Sustainability Aspects of the Prepared Catalyst and Procedure

Sustainable materials and processes should consider material, economy, design, market, equity, technology, and ecology. Environmental, social, and economic sustainability are based on these principles. This approach meets most of these criteria:

  1. 1.

    Material: Ag2Se and CNF are abundant, eco-friendly basic materials. Ag2Se, a silver selenide with low toxicity, is ideal for green processes. Cellulose, a sustainable biopolymer, is the most common specially, cellulose nanofibers were synthesized from bleached bagasse pulp by TEMPO-oxidation. Thus, CNF/Ag2Se composite exhibits long-term performance.

  2. 2.

    Cost-effectiveness: Both raw materials are regularly available and affordable, which makes them excellent candidates for use. In addition, since sunlight is a free source of energy, the process’s start-up and operating expenses will be lower.

  3. 3.

    Design: Because the catalyst is produced on cellulose-based material, CNF is recyclable and has a low environmental impact.

  4. 4.

    Market: This study will be a method that can be locally deployed everywhere with minimum equipment thanks to the use of sunlight as the source of energy.

  5. 5.

    Equity: Locally applicable, low impact technology that reduces local issues

  6. 6.

    Technology: Catalyst production is a novel process that features new technology.

  7. 7.

    Ecology: The manufacturing process was a low toxicity process that used almost no harmful materials to eliminate harmful pollutants in the water. The technology was also evaluated by conducting photodegradation tests under sunlight and developed by improving the efficiency using optimized catalysts. Step for implementation of photocatalysis process in large-scale water treatment is immobilization of photo catalyst in suitable matrix to combat nanoparticle release into the environment that creates secondary contaminants and to overcome the challenge for reusability of the photo catalyst.
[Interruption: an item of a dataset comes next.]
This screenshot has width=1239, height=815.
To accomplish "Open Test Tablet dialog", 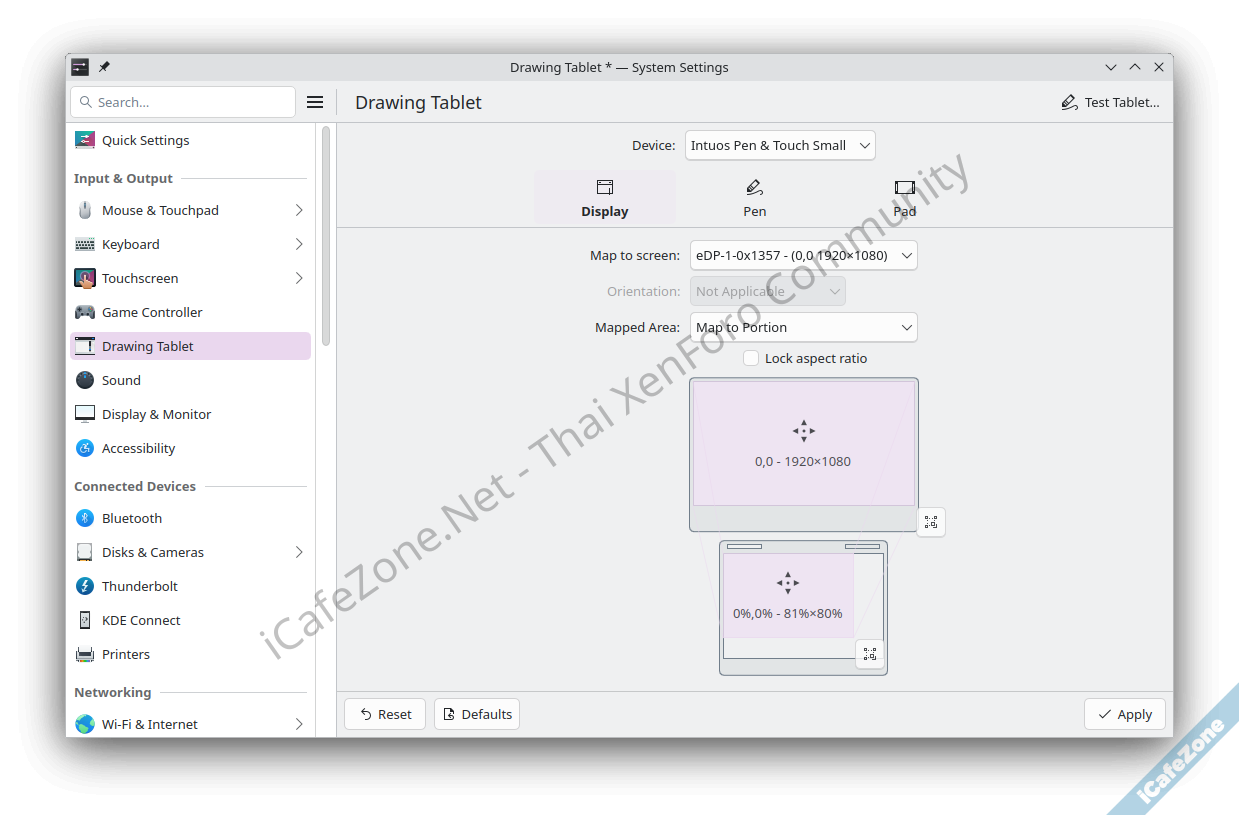I will 1110,102.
As a result, these aspects suggest that this study is geared toward sustainability.

Conclusion

In this study, CNF/Ag2Se composites were successfully fabricated by in situ synthesis of Ag2Se nanoparticles in the structure of CNF which were synthesized from bleached bagasse pulp by TEMPO-oxidation. The results showed that the prepared submicrosize Ag2Se particles with a narrow size distribution were homogeneously dispersed in the CNF. The prepared composites were characterized by XRD that demonstrated that the prepared Ag2Se has been formed in single-phase orthorhombic β-Ag2Se. Band gap measurements have been calculated and found to be reduced from 4.61 to 2.71 eV, demonstrating the efficiency of polymeric films under visible-driven-light photocatalytic activity. Methylene blue (MB) degradation was used to test the composite’s photocatalytic efficacy, as it is a model compound of an organic contaminant found in wastewater. Results show that 10% CNF/Ag2Se exhibited the maximum photocatalytic activity under simulated sunlight for 60 min, pH 9, and 3 g/L of composite weight, and maintained a good photocatalytic stability after recycling numerous times. Based on the statistical analysis of the factorial design data, the irradiation time and the dye concentration have the greatest impact on the photodegradation of MB dye. Most sustainability criteria are met by this study: environmental, social, and economic, as well as, considered step for implementation of photocatalysis process in large-scale water treatment process.